I have a situation similar to the one described in question Nested data data modelling in Cassandra?
I have a project entity for which my app needs to be able to display project specific information, including the agencies and vendors participating in the project. The project entity could be described as follows:
{
"id": 7162fe80-1e44-11e4-8c21-0800200c9a66,
"name": "Test Project",
"synopsis": "Lorem Text goes here"
"agencies" : [{
"id": c3e28810-1e44-11e4-8c21-0800200c9a66
"name": "Test Agency"
}],
"vendors": [{
"id": 1c0ba760-1e45-11e4-8c21-0800200c9a66
"name": "Test Vendor"
}]
}
However, sometimes the project might not have any vendors or agencies (or might have one of the entities, but not the other):
{
"id": 7162fe80-1e44-11e4-8c21-0800200c9a66,
"name": "Test Project",
"synopsis": "Lorem Text goes here"
"agencies" : [],
"vendors": []
}
What would be a good way of modeling this data?

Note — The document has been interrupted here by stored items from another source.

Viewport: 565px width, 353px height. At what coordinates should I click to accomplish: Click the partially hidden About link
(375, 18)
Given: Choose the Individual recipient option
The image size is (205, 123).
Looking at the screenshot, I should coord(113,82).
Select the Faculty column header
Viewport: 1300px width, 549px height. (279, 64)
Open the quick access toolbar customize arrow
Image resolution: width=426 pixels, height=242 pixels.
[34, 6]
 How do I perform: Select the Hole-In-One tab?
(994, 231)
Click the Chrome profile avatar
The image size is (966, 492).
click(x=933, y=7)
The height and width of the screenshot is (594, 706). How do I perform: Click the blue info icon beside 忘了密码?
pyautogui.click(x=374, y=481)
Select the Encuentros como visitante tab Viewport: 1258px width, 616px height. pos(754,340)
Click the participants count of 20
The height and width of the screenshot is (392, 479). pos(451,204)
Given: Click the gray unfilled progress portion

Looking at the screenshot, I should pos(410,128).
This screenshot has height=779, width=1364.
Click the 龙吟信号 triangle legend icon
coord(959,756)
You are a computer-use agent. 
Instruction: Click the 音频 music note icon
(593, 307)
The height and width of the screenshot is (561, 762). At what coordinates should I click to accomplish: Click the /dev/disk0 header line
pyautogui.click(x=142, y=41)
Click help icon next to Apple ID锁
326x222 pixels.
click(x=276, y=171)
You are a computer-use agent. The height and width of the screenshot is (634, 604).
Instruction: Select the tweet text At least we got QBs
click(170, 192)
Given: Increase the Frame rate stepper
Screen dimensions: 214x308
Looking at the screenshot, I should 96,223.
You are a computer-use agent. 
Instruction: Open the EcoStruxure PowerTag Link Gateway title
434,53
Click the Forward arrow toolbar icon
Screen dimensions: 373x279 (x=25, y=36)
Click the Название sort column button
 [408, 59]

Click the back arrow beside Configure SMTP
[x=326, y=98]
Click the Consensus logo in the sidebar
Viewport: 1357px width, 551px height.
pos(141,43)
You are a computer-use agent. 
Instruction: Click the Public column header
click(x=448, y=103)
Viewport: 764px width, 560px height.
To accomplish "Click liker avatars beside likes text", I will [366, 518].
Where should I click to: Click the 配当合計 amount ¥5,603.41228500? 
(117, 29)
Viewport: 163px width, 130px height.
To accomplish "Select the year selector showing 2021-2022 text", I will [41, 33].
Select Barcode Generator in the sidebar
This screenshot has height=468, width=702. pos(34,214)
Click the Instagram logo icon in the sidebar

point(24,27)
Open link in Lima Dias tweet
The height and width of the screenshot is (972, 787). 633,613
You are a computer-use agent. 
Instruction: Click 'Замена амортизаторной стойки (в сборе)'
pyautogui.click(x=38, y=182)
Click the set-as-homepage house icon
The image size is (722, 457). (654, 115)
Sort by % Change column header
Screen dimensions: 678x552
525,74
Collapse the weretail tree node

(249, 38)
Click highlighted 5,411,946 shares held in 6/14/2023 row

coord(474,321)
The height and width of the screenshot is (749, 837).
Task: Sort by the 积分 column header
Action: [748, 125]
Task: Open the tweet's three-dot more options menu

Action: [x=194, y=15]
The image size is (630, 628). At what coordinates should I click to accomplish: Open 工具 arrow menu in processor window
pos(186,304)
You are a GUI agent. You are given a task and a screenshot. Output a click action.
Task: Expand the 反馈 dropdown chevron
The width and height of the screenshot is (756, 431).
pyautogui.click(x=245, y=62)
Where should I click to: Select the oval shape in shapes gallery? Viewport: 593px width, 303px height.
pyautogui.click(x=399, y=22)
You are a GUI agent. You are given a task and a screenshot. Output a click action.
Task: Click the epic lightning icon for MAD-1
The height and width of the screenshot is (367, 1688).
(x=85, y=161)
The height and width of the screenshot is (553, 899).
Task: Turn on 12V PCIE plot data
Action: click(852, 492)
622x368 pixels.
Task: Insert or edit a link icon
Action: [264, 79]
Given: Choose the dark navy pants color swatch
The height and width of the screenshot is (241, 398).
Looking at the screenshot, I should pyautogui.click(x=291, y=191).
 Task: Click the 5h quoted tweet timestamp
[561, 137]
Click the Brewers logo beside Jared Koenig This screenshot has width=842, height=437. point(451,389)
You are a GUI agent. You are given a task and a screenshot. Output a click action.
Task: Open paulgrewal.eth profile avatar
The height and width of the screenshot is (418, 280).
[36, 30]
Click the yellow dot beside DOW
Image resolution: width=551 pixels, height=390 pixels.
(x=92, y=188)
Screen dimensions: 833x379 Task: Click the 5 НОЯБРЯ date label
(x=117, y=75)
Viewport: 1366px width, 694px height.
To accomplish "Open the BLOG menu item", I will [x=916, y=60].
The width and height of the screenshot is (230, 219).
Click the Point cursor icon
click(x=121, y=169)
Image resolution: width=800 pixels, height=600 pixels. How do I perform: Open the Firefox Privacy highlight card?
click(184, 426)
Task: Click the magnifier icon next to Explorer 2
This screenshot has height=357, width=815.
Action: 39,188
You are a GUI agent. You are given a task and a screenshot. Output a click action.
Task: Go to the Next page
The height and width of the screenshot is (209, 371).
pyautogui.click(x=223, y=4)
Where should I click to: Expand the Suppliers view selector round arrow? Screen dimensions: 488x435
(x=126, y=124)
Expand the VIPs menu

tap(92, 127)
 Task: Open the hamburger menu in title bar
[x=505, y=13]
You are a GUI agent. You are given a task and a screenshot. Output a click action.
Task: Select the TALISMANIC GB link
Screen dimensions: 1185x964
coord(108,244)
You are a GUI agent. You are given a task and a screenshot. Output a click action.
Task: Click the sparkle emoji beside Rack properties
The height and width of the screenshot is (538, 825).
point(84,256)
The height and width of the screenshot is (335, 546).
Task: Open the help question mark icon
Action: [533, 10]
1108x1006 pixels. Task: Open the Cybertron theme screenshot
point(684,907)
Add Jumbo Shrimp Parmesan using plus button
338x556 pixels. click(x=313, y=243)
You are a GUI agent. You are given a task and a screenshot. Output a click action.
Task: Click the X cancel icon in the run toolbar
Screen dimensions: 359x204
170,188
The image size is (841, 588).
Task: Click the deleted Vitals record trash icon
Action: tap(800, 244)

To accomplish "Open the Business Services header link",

I have tried the following schemas but all seem to have issues:
Schema 1:
CREATE TABLE projects (
id uuid,
name text,
synopsis text,
vendor_id uuid,
vendor_name text,
agency_id uuid,
agency_name text
PRIMARY KEY (id, vendor_id, agency_id)
But with this approach, I can't have projects with no vendors or agencies (vendor_id or agency_id cannot be null).
Schema 2:
CREATE TABLE projects (
id uuid,
name text,
synopsis text,
vendor_id uuid,
vendor_name text,
agency_id uuid,
agency_name text
PRIMARY KEY (id)
But with this approach, I can only have one vendor and one agency per project.
I am hesitant to use maps/lists/sets for modeling this data as this seems to be a new feature in CQL 2/3. I am also worried about "data consistency". For example, vendor names frequently change, and I would like projects to reflect the "latest name" of the vendor.